=== Section Start ===

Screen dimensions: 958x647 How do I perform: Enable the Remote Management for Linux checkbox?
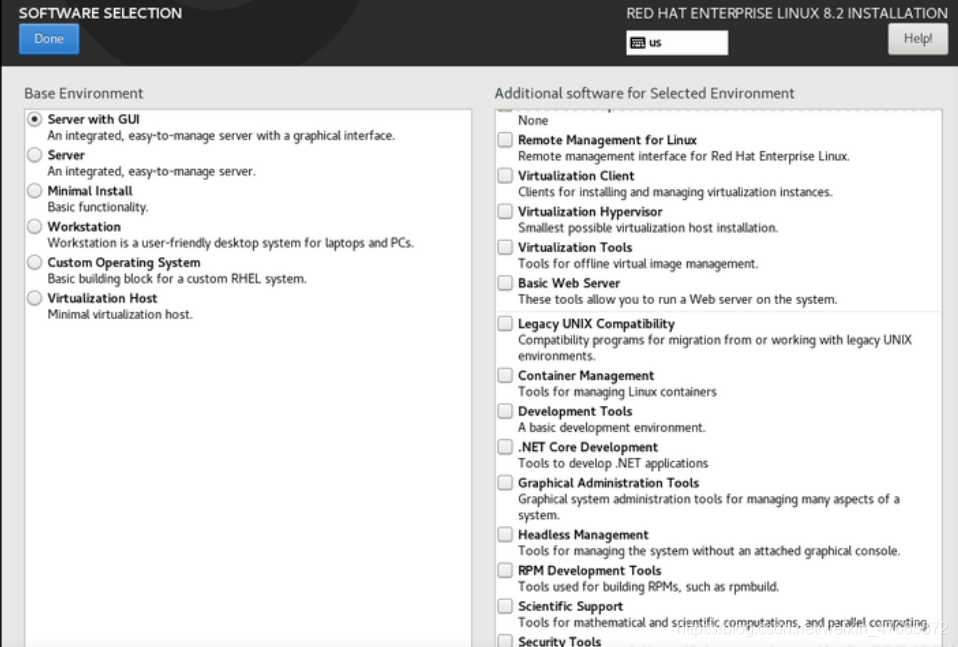[x=505, y=140]
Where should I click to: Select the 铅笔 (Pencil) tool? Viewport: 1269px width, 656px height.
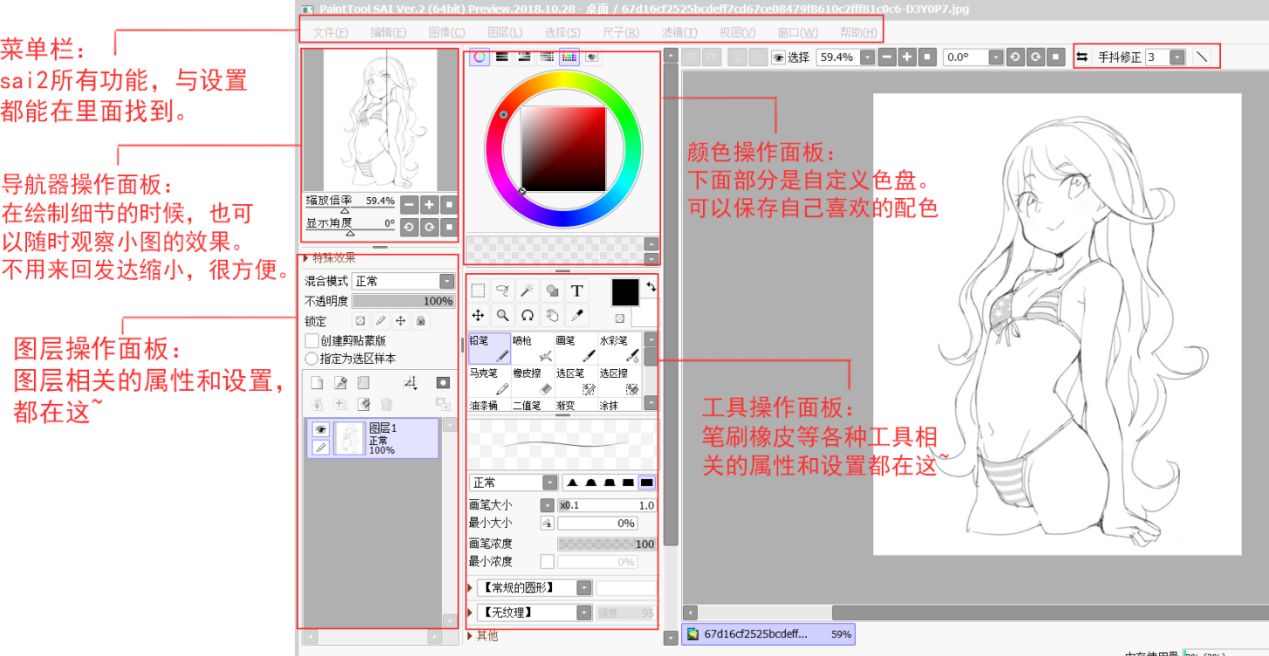(489, 349)
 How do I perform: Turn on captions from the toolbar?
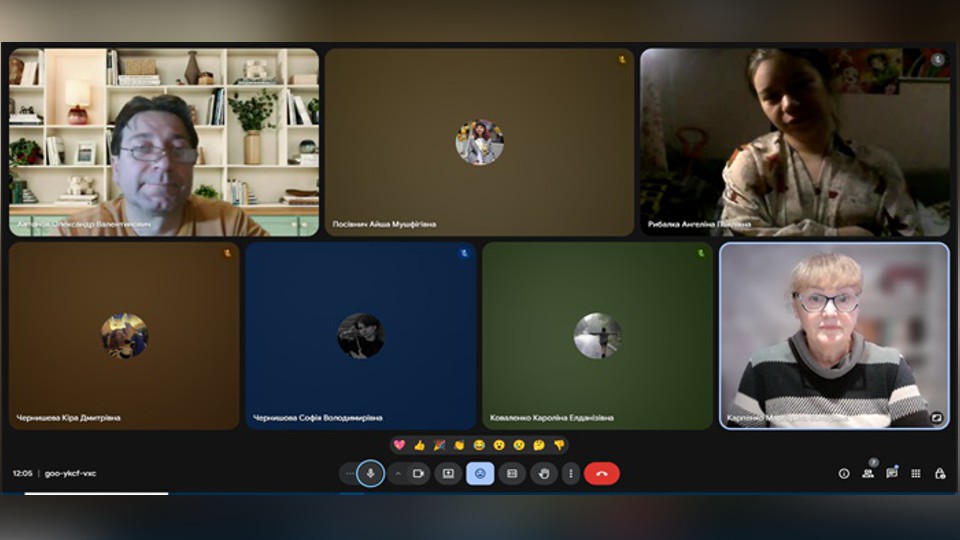coord(512,473)
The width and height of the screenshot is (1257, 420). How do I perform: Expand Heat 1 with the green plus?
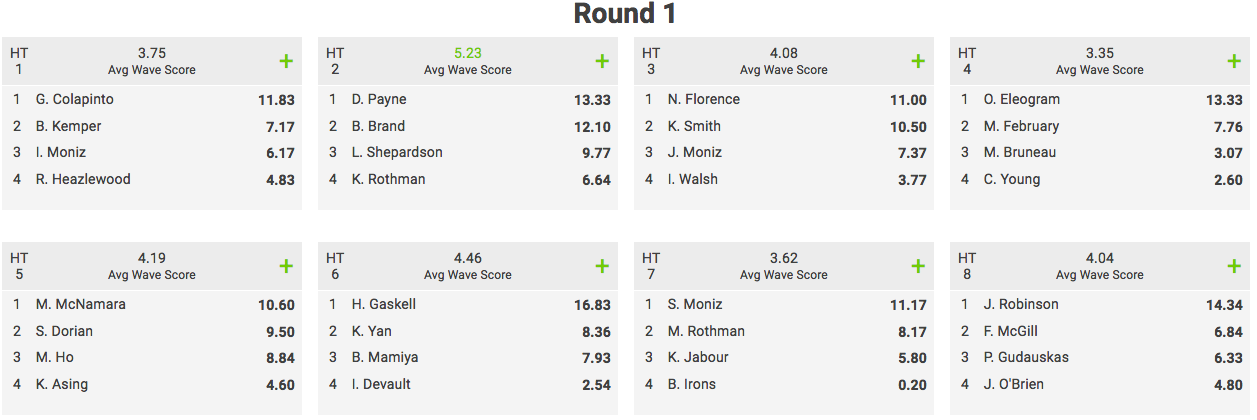coord(286,61)
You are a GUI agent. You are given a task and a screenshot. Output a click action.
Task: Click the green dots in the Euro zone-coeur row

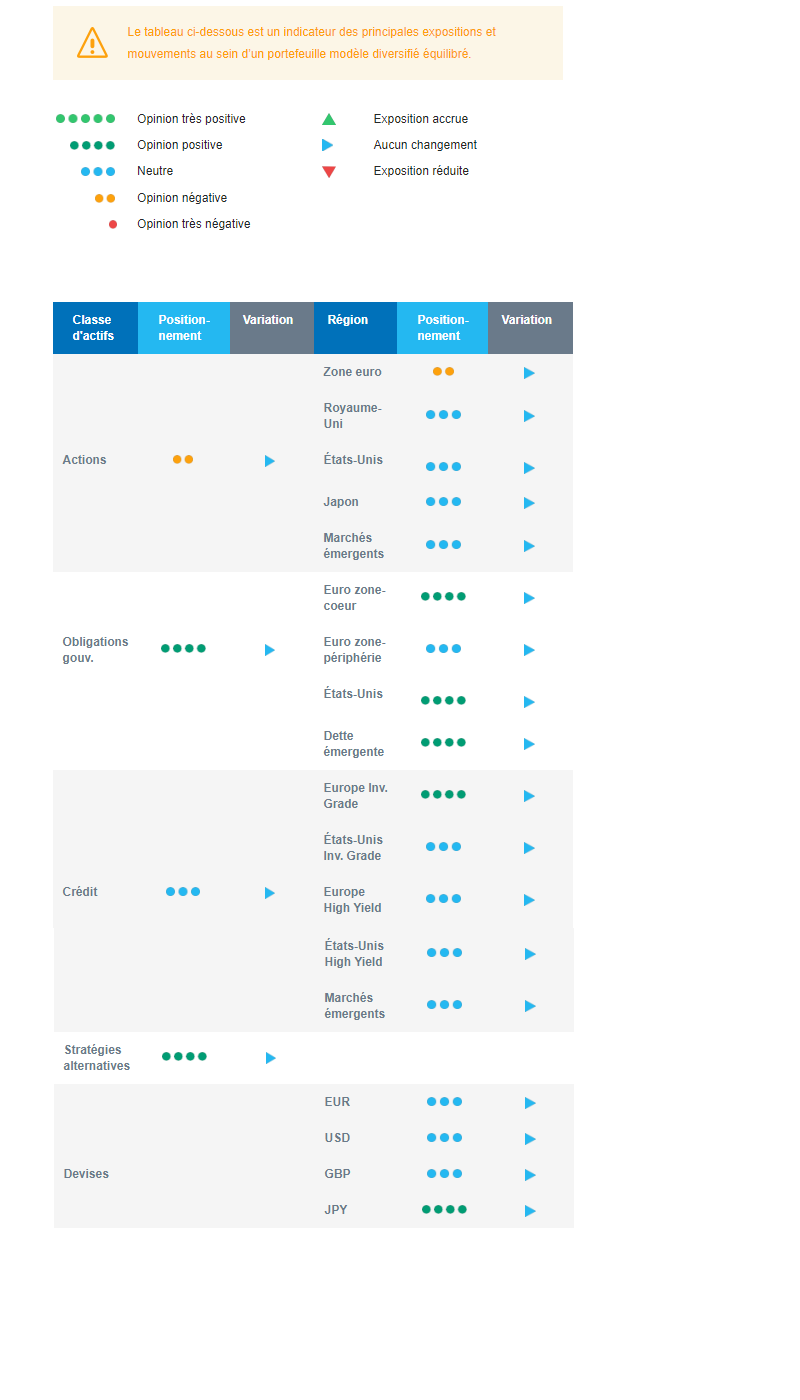[443, 597]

=== Section End ===

#### PROBLEM TO SOLVE:
Leave the pictures aside. Set down exactly the lines from the one with "You are a GUI" through the final line of the listing above.

#### RESULT OF THE EXERCISE:
You are a GUI agent. You are given a task and a screenshot. Output a click action.
Task: Click the green dots in the Euro zone-coeur row

[443, 597]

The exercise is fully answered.